Kubernetes tools#
The Lens MCP Server provides four Kubernetes tools for managing and investigating your clusters. All operations are read-only.
Prerequisites#
- Lens MCP Server enabled and connected to your MCP client (see Get started with Lens MCP Server)
- Lens Desktop running with at least one cluster added
list-clusters#
List all Kubernetes clusters known to Lens Desktop with their connection status.
Parameters: None
Example prompt: "List all my Kubernetes clusters in Lens."
Response format:
[
{
"id": "cluster-abc123",
"name": "production-eks",
"contextName": "arn:aws:eks:us-east-1:123456:cluster/production",
"kubeconfigFilePath": "/Users/you/.kube/config",
"connectionStatus": "connected"
}
]
The response includes clusters from all sources: local kubeconfig, AWS EKS integration, Azure AKS integration, and Lens Teamwork Spaces.
connect-cluster#
Connect to a Kubernetes cluster by its ID. Use list-clusters first to find available cluster IDs.
Parameters:
| Parameter | Type | Required | Description |
|---|---|---|---|
clusterId |
string | Yes | The cluster ID from list-clusters |
Example prompt: "Connect to my production EKS cluster."
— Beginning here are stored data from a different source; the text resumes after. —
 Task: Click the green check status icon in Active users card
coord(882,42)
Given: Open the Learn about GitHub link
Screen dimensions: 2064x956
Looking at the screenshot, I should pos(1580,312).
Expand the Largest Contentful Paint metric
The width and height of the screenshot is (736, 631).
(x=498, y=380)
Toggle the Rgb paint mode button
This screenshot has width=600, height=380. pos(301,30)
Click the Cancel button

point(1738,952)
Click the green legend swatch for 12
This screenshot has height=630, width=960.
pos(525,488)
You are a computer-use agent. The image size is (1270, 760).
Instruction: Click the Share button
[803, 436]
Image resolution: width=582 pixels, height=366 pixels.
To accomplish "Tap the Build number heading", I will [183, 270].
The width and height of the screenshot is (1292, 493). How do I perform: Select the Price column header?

Response: Connected to cluster "production-eks" (cluster-abc123)
disconnect-cluster#
Disconnect from a Kubernetes cluster. Use this to filter which clusters your MCP client investigates.
Parameters:
| Parameter | Type | Required | Description |
|---|---|---|---|
clusterId |
string | Yes | The cluster ID to disconnect from |
Example prompt: "Disconnect from the staging cluster, I only want to look at production."
Response: Disconnected from cluster "staging-eks" (cluster-def456)
Tip
Use connect and disconnect to narrow your investigation scope. Connect only to the clusters you want to troubleshoot, then ask your MCP client to "check all connected clusters."
kubectl#
Run read-only kubectl commands against a connected cluster.
Parameters:
| Parameter | Type | Required | Description |
|---|---|---|---|
clusterId |
string | Yes | The cluster ID to run the command against |
command |
string[] | Yes | The kubectl arguments as an array |
Allowed read-only commands:
| Command | Description |
|---|---|
get |
List resources |
describe |
Show resource details |
logs |
View container logs |
top |
Display resource usage (CPU/memory) |
api-resources |
List available resource types |
api-versions |
List available API versions |
cluster-info |
Show cluster endpoint information |
events |
List cluster events |
auth |
Check authorization |
explain |
Show resource documentation |
version |
Show cluster version |
ping |
Test connectivity to the Lens MCP Server |
Blocked commands: delete, edit, create, apply, replace, patch, scale, drain, cordon, and all other mutating operations.
Warning
Shell operators (|, &, ;, <, >, `, $, \) are blocked in command arguments for security.
Example prompts:
- "Show me all pods in the kube-system namespace."
- "Describe the nginx deployment in the default namespace."
- "Show me the logs for the api-server pod."
- "What is the CPU and memory usage across all nodes?"
Example command (internal):
{
"clusterId": "cluster-abc123",
"command": ["get", "pods", "-n", "kube-system", "-o", "wide"]
}
Typical workflow#
- List clusters to discover what is available.
- Connect to the clusters you want to investigate.
- Run kubectl commands to investigate resources, check logs, and view events.
- Disconnect from clusters you no longer need.
You do not need to call these tools directly. Describe what you want in natural language and your MCP client selects the appropriate tool.